Course requirements and grading:
·      two in-class midterm exams (20% each)
·      two take-home mid-term exams (20% each)
·      active in-class discussion work (10%)
·      short final essay (film or novel response) (10%)

HIS 381 • Empires And Imperialism

38465 • Fall 2019
Meets W 3:00PM-6:00PM GAR 1.122
(also listed as ANS 391)

This course is an introduction to the history and historiography of empires: what they were, what they are, how they work, and how researchers have explored these questions. We will examine a range of explanations for empire: institutional, geopolitical, economic, and cultural. Readings will include explorations of ancient Roman, Ottoman, Ming, Qing, modern British, French, Japanese, and American empires. Our major questions will include

·      Can a single definition of empire account for polities as diverse as ancient Rome and Qing China? What are the advantages of such general definitions over regional and chronological specificity?

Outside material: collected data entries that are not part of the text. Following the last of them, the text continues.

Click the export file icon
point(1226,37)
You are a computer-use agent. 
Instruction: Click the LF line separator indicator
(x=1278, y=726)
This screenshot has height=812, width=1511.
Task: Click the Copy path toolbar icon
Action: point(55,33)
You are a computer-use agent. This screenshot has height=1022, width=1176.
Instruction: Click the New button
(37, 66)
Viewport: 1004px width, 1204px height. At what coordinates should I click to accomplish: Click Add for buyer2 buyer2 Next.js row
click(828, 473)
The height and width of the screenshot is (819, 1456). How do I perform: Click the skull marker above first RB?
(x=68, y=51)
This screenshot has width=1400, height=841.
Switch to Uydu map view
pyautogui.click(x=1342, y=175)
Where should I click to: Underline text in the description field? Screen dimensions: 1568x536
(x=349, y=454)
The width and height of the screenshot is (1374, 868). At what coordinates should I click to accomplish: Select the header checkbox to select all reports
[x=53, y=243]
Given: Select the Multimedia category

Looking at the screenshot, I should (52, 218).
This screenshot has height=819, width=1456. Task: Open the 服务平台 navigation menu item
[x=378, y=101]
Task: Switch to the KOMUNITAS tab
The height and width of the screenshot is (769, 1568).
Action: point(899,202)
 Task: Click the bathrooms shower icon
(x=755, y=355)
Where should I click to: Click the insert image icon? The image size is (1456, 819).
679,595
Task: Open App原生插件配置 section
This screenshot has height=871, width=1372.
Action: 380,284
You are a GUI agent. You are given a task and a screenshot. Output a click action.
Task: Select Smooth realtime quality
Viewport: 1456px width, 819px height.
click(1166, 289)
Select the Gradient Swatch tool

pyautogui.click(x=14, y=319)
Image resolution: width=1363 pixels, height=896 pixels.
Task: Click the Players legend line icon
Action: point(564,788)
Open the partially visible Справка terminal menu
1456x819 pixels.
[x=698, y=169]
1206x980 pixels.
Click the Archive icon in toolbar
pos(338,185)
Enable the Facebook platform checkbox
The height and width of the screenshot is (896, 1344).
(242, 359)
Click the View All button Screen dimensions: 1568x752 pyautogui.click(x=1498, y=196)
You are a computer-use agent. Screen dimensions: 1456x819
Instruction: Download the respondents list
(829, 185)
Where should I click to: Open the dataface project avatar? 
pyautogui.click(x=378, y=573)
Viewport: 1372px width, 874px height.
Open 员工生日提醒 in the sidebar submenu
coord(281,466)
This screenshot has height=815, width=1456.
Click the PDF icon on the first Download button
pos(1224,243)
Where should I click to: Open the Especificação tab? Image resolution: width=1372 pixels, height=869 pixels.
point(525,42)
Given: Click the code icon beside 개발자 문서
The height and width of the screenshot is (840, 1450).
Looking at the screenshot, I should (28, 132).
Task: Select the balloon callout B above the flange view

·      What drove empire formation? How should we weigh economic demands, geopolitical rivalries, and domestic pressures?

·      At the beginning of the last century, much of the world lived within a European empire, either in a colony or in the metropole. Was nineteenth-century European colonialism unique, or simply an intense instance of a broader historical process?

·      How does imperialism relate to nationalism and local political identities? Does imperialism efface or create national identities?

·      How do empires shape quotidian lived experience? How do empires transform gender identities and family practices?


Weekly assignments: During the semester, write six short responses (800-1000 words) to the week’s readings. Try not to summarize, or focus on a single work, but to explore a central issue that connects the readings. Think about how and why questions have been framed, and the questions that remain unanswered or not even imagined.
Mock ACLS grant proposal: Begin formulating your research question with mock grant proposal. The proposal should include a title, an 800-character abstract, a 2000-character proposal, and a bibliography.
Research paper (5000 words): Explore a question in your specialty and relate it to the course readings. Should your research topic be considered an instance of imperialism? Use both secondary and primary sources and include a bibliography.